WORK ORDER 1: In the introduction below, what is age-related macular degeneration described as the main cause of in many industrialized countries?
WORK ORDER 2: List every bracketed reference citation in the introduction below, in the order it appears.
WORK ORDER 3: Summarize the introduction below in two sentences.

EXCERPT PROVIDED:
● ● ● ●
Competing interests: The authors have declared that no competing interests exist.
Introduction
Age-related macular degeneration (AMD), a multifactorial and progressive degenerative disease, has been known to be the main cause of visual loss in many industrialized countries with aging. As reactive oxygen species could be accumulated in the retina, excessive light exposure is one of the pathologic risk factors to induce degeneration of photoreceptors under the AMD condition [1, 2]. In that reason, research scientists have focused on understanding the mechanism of light-induced retinopathy [3, 4]. To understand the pathologic mechanisms for photoreceptor damage, a murine light-induced retinopathy (LIR) model has been widely used [5–7]. Furthermore, the LIR model was applied to screen promising drug candidates in this aspect. A number of preclinical studies suggested that early treatment or pre-treatment of therapeutic agents to suppress oxidative stress in the retina could reduce photoreceptor damage [8–12]. However, promising therapeutic molecular targets remain unclear.
● ● ● ●
PROVIDED DATA:
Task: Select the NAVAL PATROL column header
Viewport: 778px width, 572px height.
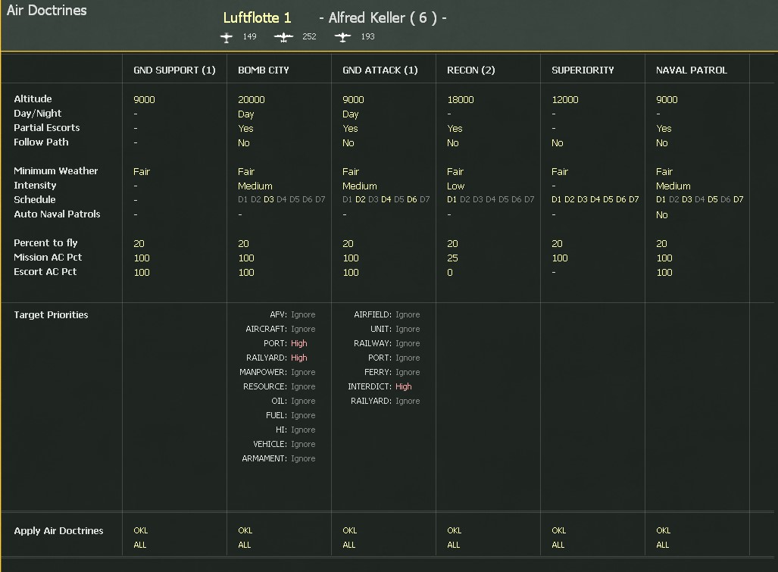Action: [x=691, y=70]
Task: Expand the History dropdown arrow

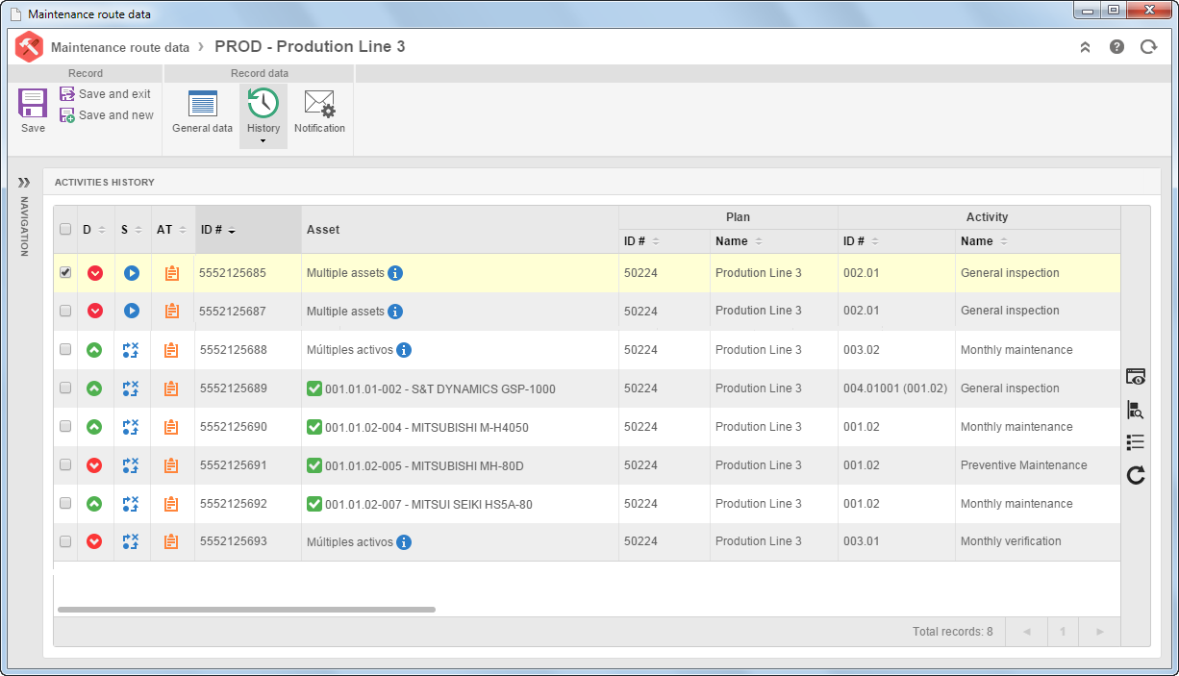Action: click(x=263, y=141)
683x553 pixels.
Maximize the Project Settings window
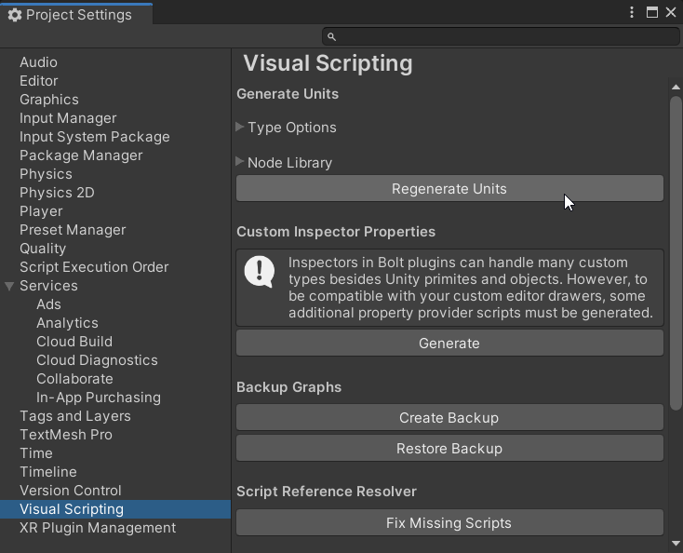(652, 13)
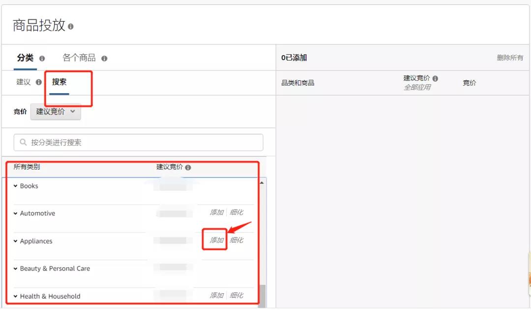Switch to the 各个商品 tab

tap(79, 58)
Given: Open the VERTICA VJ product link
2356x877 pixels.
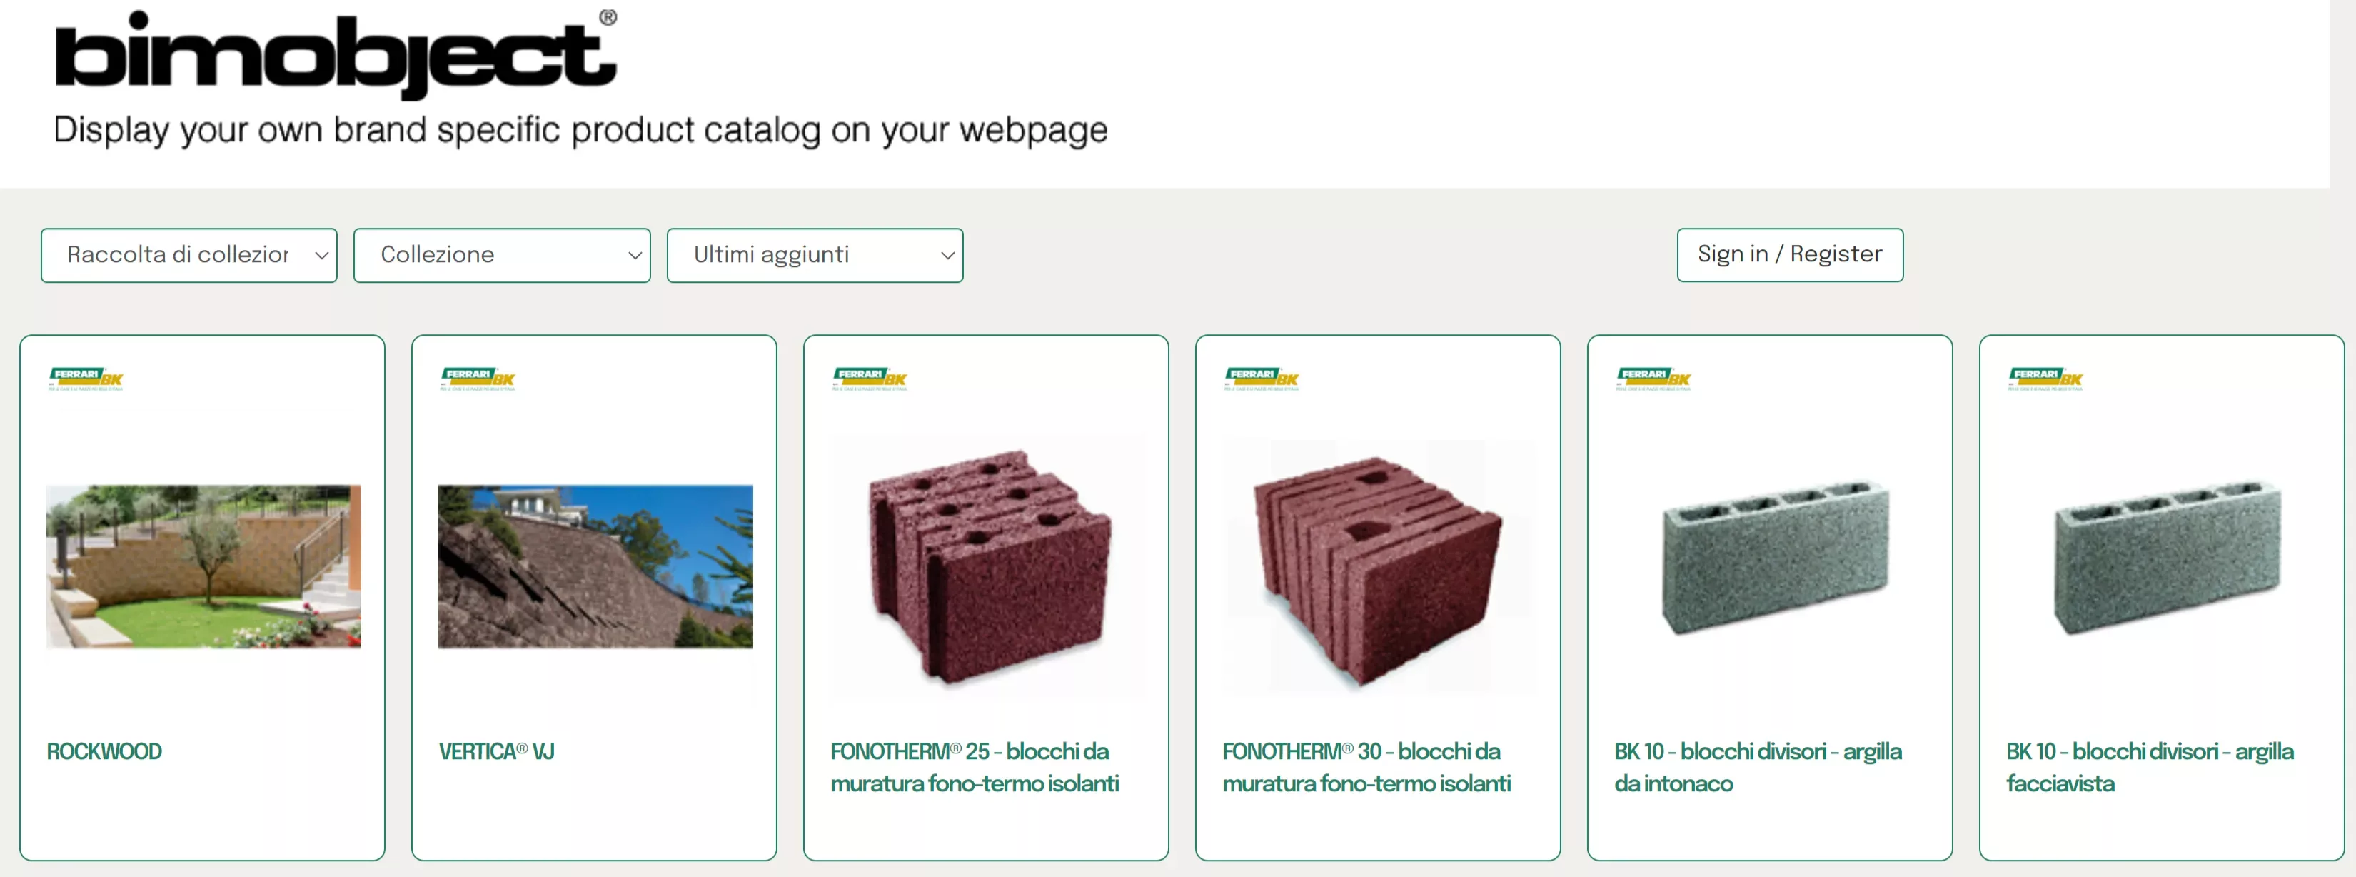Looking at the screenshot, I should (497, 751).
● ● ● ●
TASK RESPONSE 1: Visual loss.

TASK RESPONSE 2: [1, 2], [3, 4], [5–7], [8–12]

TASK RESPONSE 3: Age-related macular degeneration is a main cause of visual loss in many industrialized countries, and excessive light exposure is one risk factor for photoreceptor degeneration under this condition. A murine light-induced retinopathy model has been widely used to study photoreceptor damage and screen drug candidates, but promising therapeutic molecular targets remain unclear.